Prostata to gruczoł, który pełni niezmiernie ważne funkcje w układzie moczowo-płciowym mężczyzny. To absolutnie nie jest tak, że sama obecność prostaty jest chorobą, a zdarzają się pacjenci, którzy mają takie błędne przekonanie. Musimy pamiętać o tym, że schorzenia prostaty, nie tylko te natury onkologicznej, mogą dotyczyć każdej grupy wiekowej. Młodsi mężczyźni chorują często na zapalenia prostaty związane np. z aktywnym trybem życia. Wystarczy wyjazd czy wykąpanie się w basenie, w którym nie do końca przestrzegano zasad dezynfekcji – wyjaśnia dr Kupilas. Oczywiście to, co jest najgorsze to rak prostaty. Niezwykle ważne jest, aby mężczyzna powyżej 40 lub 45 roku życia odwiedził urologa, żeby sprawdzić, czy wszystko jest w porządku – podsumowuje specjalista.

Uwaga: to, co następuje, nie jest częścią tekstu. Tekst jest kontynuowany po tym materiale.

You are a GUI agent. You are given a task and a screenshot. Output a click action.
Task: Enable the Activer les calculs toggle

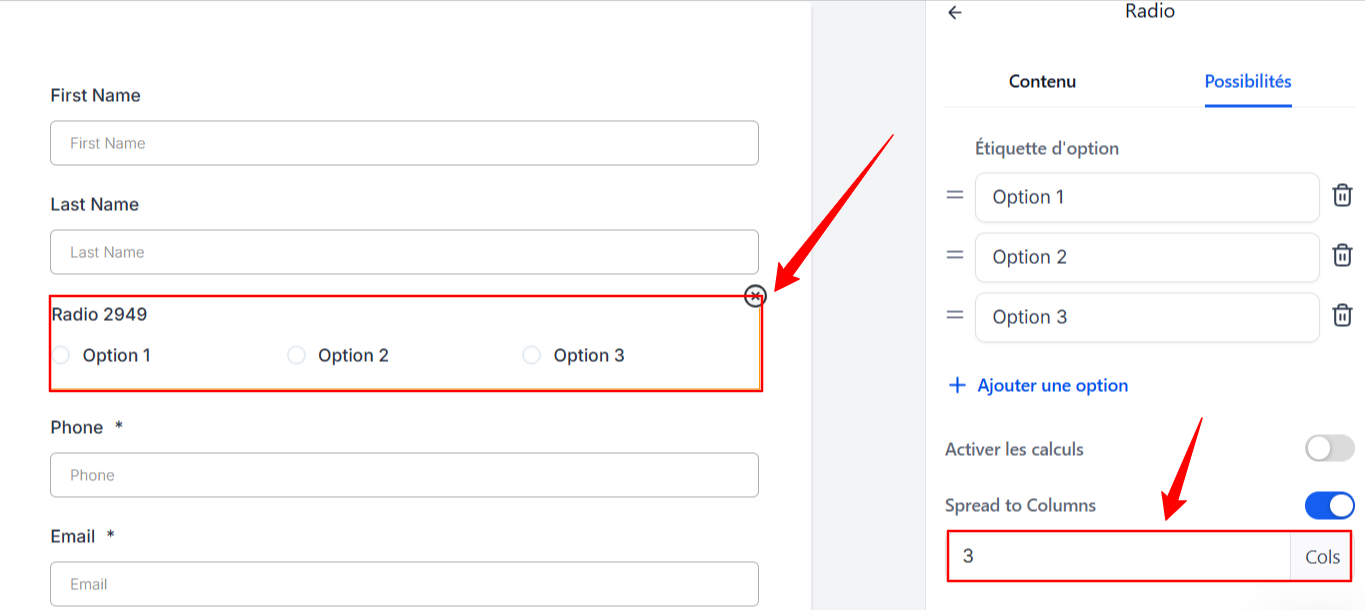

Nie ma krępujących tematów w gabinecie lekarskim. Mam pacjentów, którzy przychodzą do urologa stricte profilaktycznie, nie mają też poczucia wstydu, żeby o tych sprawach rozmawiać. Stawiajmy na komunikację bo to przynosi realne korzyści w formie wczesnej diagnostyki choroby, którą na takim etapie możemy skutecznie leczyć – tłumaczy dr Andrzej Kupilas. Oczywiście wciąż mam także pacjentów, których do wizyty u urologa przekonały partnerki. Jako mężczyźni pozostajemy w tyle z profilaktyką w porównaniu z kobietami, ale idzie ku lepszemu. W ciągu ostatnich lat coraz więcej panów świadomie kieruje się do lekarza nie wtedy, gdy mają bardzo niepokojące objawy albo ból już uniemożliwia im normalne życie, ale właśnie profilaktycznie – dodaje urolog.
Co roku w Polsce z powodu raka prostaty umiera blisko 6 tysięcy mężczyzn, a zachorowalność na ten typ nowotworu sięga ponad 16 tysięcy.